Did you drive those cars from zero to 250,000 miles? Is their power and fuel economy exactly the same as when they were new? Do they consume any oil relative to when they were new? Do they sound exactly the same as when they were new? 

I've torn apart my fair share of motors and seen just what fuel does to pistons, valves, and injectors. I've seen the problems that incomplete fuel burn causes, which people will readily blame on something else. If you just want the engine to "run" even if that means running it into the ground, then there's no need to do anything, but those who want their vehicles to run optimally over their intended service life will find that running top end cleaner additives in the gas tank will be worth their while regardless of what fuel they pump. 



Mo Cruze said:


> I have a question. You know when you go to like jiffylube or whereever and they want to clean you fuel injectors? Can it cause any harm? I know they disconnect your fuel line or something and connect it to there bottle of fuel cleaner i think. Ive done it once before a long time ago and then a bunch of smoke starts pouring out of your exhaust and the car almost stalls. And they say the more it smokes the more dirty your injectors were??? Am i right? And is it safe?
> 
> 2nd question is it the same things as putting in a bottle of Techron? or is the one from the shop more of a deeper cleaning? i bought my car used with 11,000miles and now has almost 14,000. Whoever had the car before me didnt take care of it very well. I had alot of work to do to make it nice again. Seats were filthy, scratches in paint and chips. Slit in leather seat. They only dorve the car for 10 months SMH. Only got 23 miles to the gallon for the life of the car. Im getting 28. Just want to make sure this car runs good for a long time and want to do the right things to maintain it.

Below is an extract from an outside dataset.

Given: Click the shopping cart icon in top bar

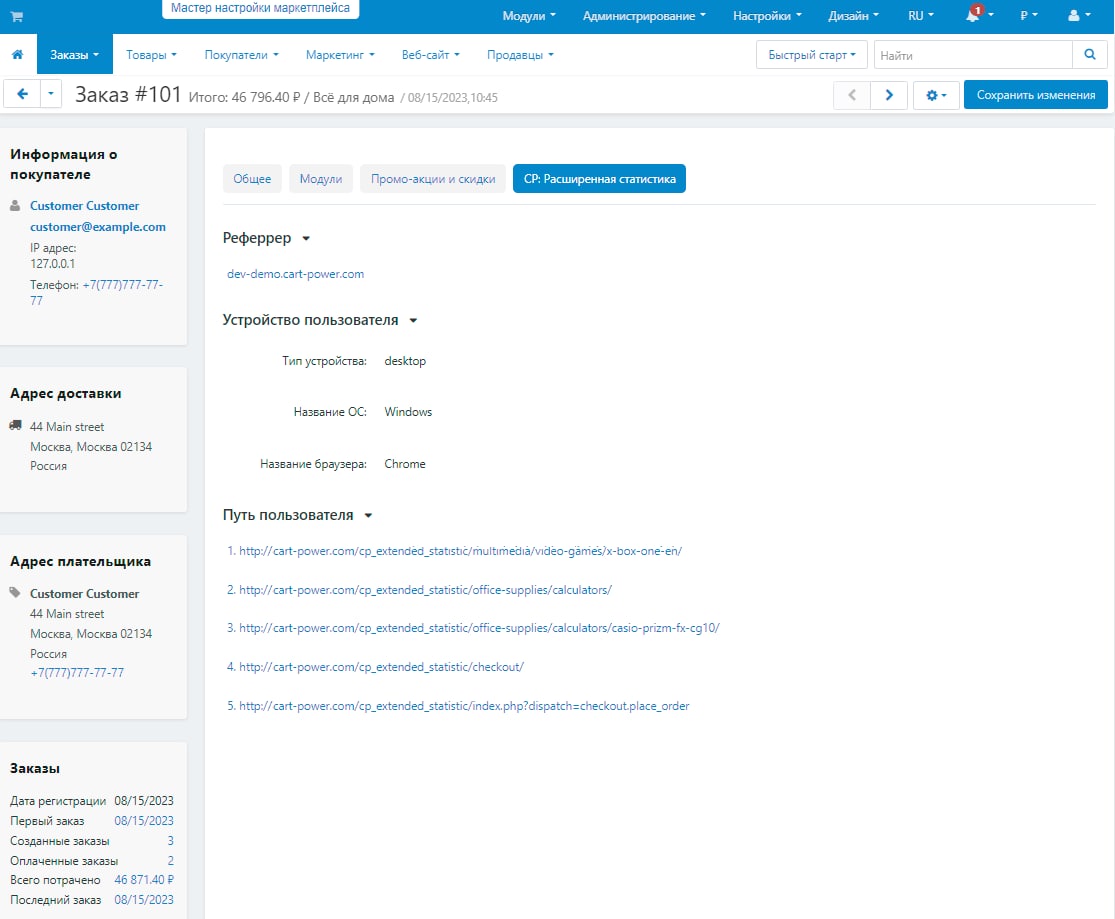Looking at the screenshot, I should pos(17,17).
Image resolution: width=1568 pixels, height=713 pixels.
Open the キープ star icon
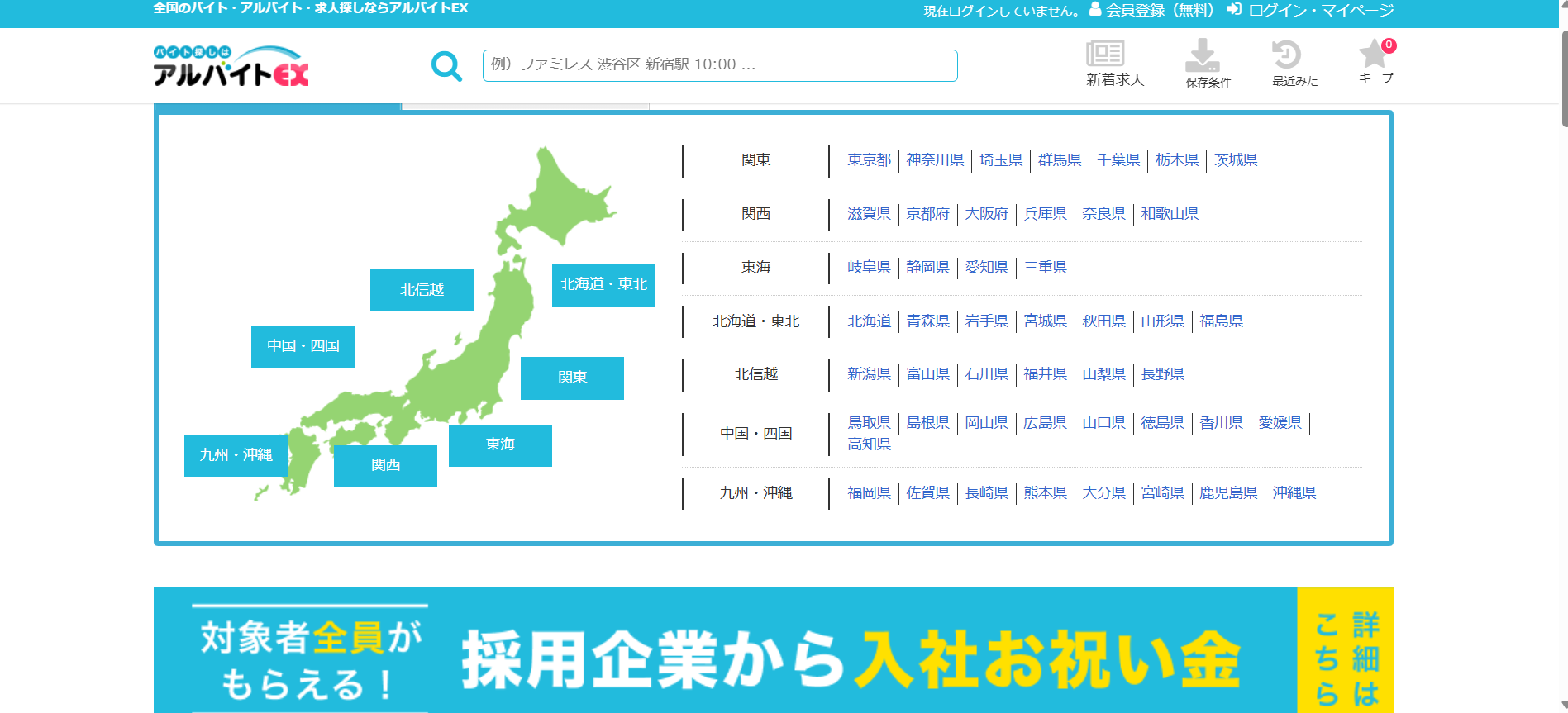point(1373,55)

The shop will simply run a top end cleaner through the injectors. The difference is that they can get it clean by the time you pick up the car an hour or so later, whereas you will have to wait however long it takes and run through a tank of gas with a fuel additive to get the same results. Some people need to pass emissions or want an instant result, so they will have a shop perform the service. 

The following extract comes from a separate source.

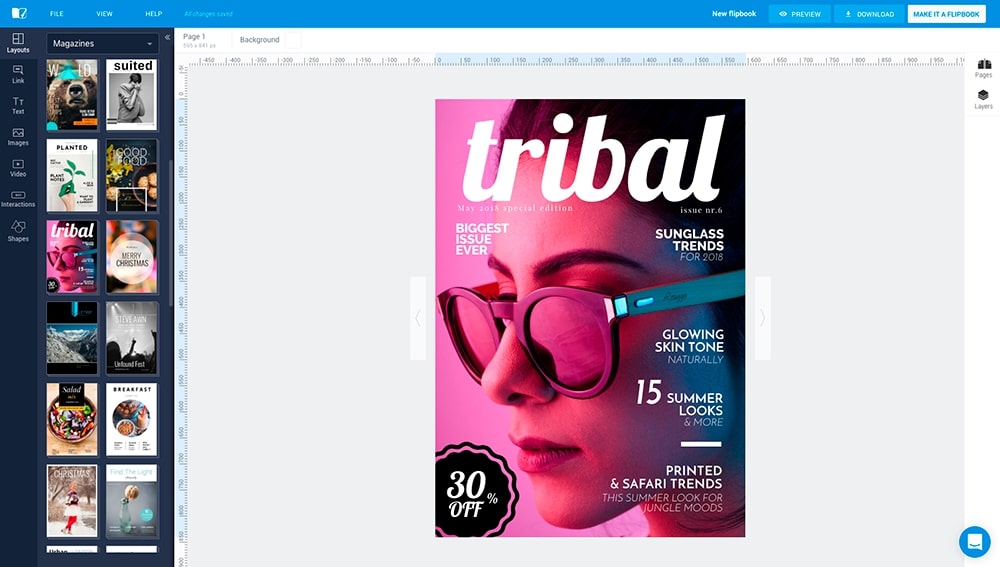Select the Text tool
The height and width of the screenshot is (567, 1000).
(x=18, y=105)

When it comes to top end cleaners, you get what you pay for. Some are better than others.


----------



## iggy (Feb 14, 2013)

I put the second half of those miles on. During the time I drove them, the gas mileage never changed that I could tell. Oil consumption didn't change either... well one of them leaked so badly it'd be down a quart in every 5000 miles but that's a different matter. Was it exactly the same? how would I know, it was close enough that I couldn't tell , that's all I know.



XtremeRevolution said:


> Did you drive those cars from zero to 250,000 miles? Is their power and fuel economy exactly the same as when they were new? Do they consume any oil relative to when they were new? Do they sound exactly the same as when they were new?
> 
> I've torn apart my fair share of motors and seen just what fuel does to pistons, valves, and injectors. I've seen the problems that incomplete fuel burn causes, which people will readily blame on something else. If you just want the engine to "run" even if that means running it into the ground, then there's no need to do anything, but those who want their vehicles to run optimally over their intended service life will find that running top end cleaner additives in the gas tank will be worth their while regardless of what fuel they pump.
> 
> ...


----------



## NickD (Dec 10, 2011)

Seafoam is the best in my experience, toss in a can before each oil change when due and burn it down to a quarter of a tank. Besides only using Mobil top tier gasoline, ethanol free. You are getting as good as 28 mpg, I am averaging at least 40 mpg, combined city and highway driving.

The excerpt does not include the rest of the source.